Is it a bacteria? Is it a virus? Is it both? Is it neither? Is it a fungus? An entirely different life form?
I once saw a tv documentary (possibly on PBS) that said it was merely a poisonous protein (which somehow replicates itself in a host). But even this tv documentary pointed out their were many critics of this theory. So what exactly is it?
And these next questions might deserve another thread, but while we’re at it, how do kill it (on inanimate objects and in people and other animals)?
It is a prion, a misfolded protein. Using most conventional definitions of the word “life,” it is not alive. It does not self-replicate, but it does convert proteins not like it to proteins like it, so it is infectious.
Stan Prusiner came up with the prion hypothesis and won the 1997 Nobel for it. It was a relatively crazy idea with many critics, but evidence has borne it out (so far).
We all have normal copies of PrP© (Cellular Prion Protein) that serves a useful function in neurons. Recent literature suggests that it interacts with stress proteins in the cell; other literature shows that it binds copper and may regulate its concentration at the synapse. The protein is evolutionarily conserved – cows and sheep have it as well.
Sometimes, the protein can become misfolded. This can be because of an inherited mutation, it can be sporadic, or it can be because of contact with another misfolded PrP. Think of a crystallization type reaction that spreads throughout the nervous system. A useful analogy may be Kurt Vonnegut’s “ice 9” from Cat’s Cradle – it was a new crystal form of water that had a melting point at around 50 degrees centigrade. It was a Doomsday Weapon – a single crystal dropped in water would instantaneously change all of the water into ice-9 at regular temperatures. So drop it in the ocean and all water turns into ice-9.
When PrP misfolds, the misfolding spreads. The new misfolded protein aggregates, or forms unprocessable chunks of protein, which eventually lead to neuronal dysfunction and death. This causes a fast-progressing dementia. In sheep, it is called scrapie; in cows BSE (bovine spongiform encephalopathy); in humans CJD (Creutzfeld Jacob Disease).

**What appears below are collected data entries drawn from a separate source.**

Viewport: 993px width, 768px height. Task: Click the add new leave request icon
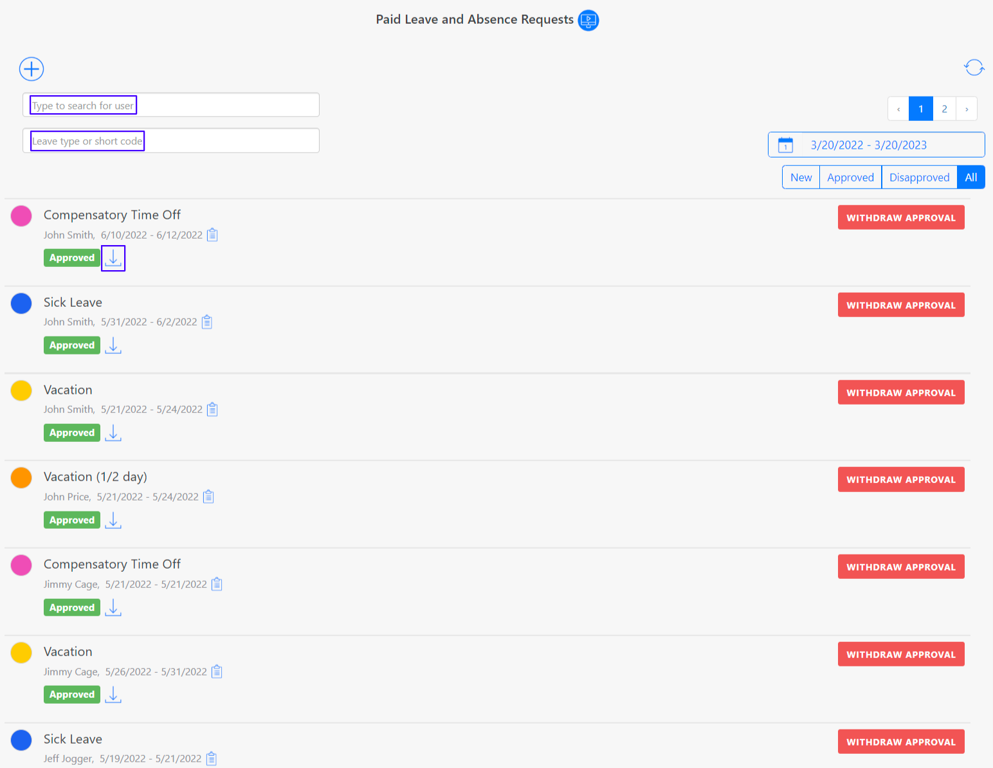31,69
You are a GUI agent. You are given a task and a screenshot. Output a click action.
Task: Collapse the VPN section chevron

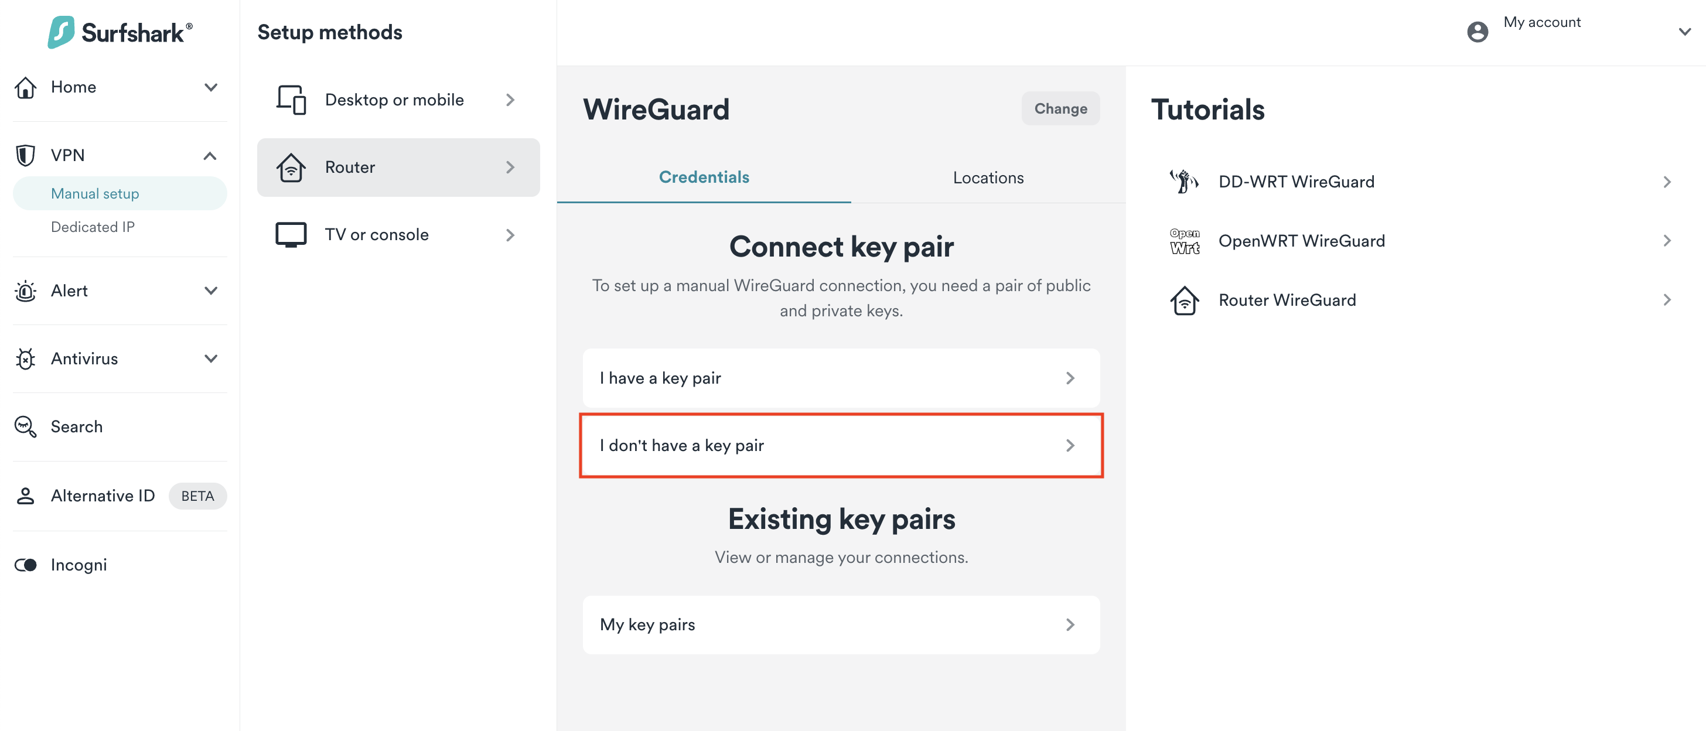pyautogui.click(x=210, y=156)
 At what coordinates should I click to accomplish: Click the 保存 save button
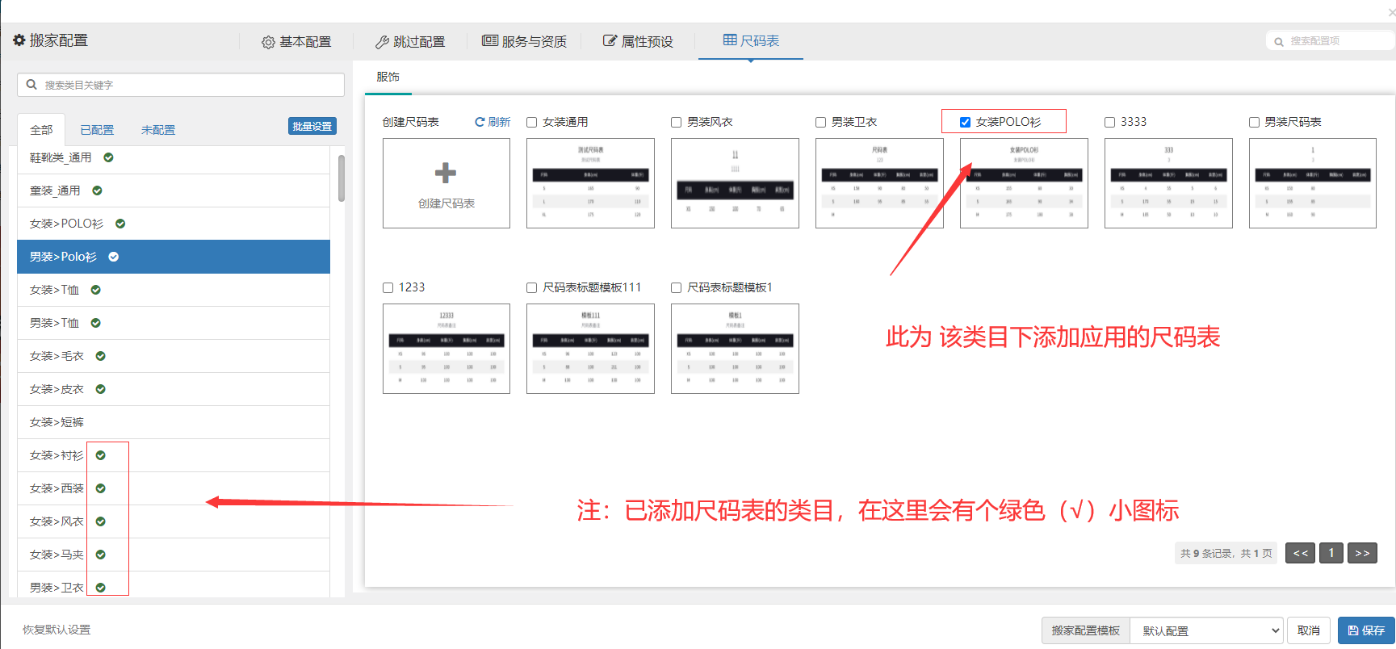pyautogui.click(x=1366, y=630)
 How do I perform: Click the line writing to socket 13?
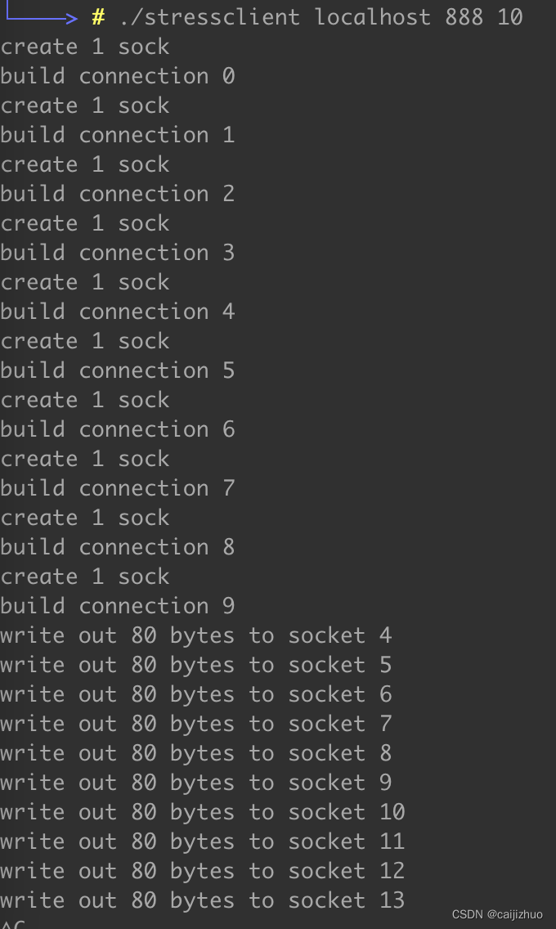(x=202, y=900)
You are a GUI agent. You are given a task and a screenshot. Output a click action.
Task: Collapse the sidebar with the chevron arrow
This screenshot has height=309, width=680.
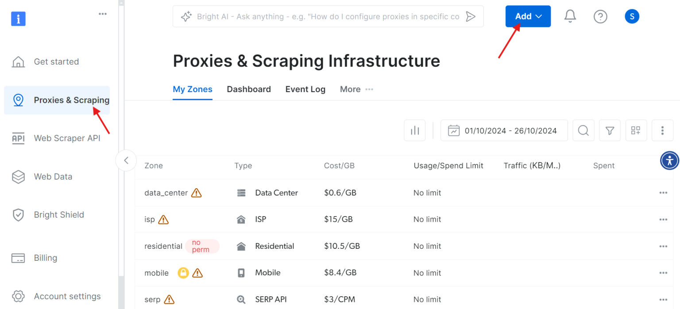tap(126, 160)
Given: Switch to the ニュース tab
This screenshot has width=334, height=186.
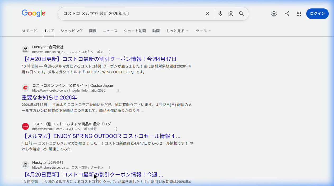Looking at the screenshot, I should [110, 31].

It was shown that cows eating feed enriched with sheep neural tissue were contracting BSE. Some of the sheep had scrapie. This led to worries – would eating the brain (or neural tissue) of an infected cow or sheep lead to CJD in humans? The epidemiology is scarce, because the disease is rare. A few cases of vCJD (variant CJD) thought to be caused by eating contaminated cow neural tissue were reported in England. I don’t know if these were 100% linked to eating infected cows – they could have been the rare sporadic or inherited cases – but the suspicion was high enough to take such big measures.
Nice post, edwino. One final comment: because BSE prions aren’t actually alive, they can’t really be killed. BSE prions have been shown to be remarkably unaffected by high temperatures, ultraviolet light, ionizing radiation, etc.
Art
Great answer edwino. Here’s a link to a disease called Kuru caused by a prion that has been around for quite some time (early 1900s). The prion hypothesis was put forward by the Nobel laureate you mentioned (Prusiner) in 1982. According to the link above:
The clinical picture really isn’t pretty. One of my attendings had made a CJD diagnosis on a patient three years before I was on his service. The patient was already dead. There are very few dementias that can progress that fast.
Fatal Familial Insomnia sounds like the worst. You go from normal to total permanent insomnia in 9 months or so; death follows within another 9 months.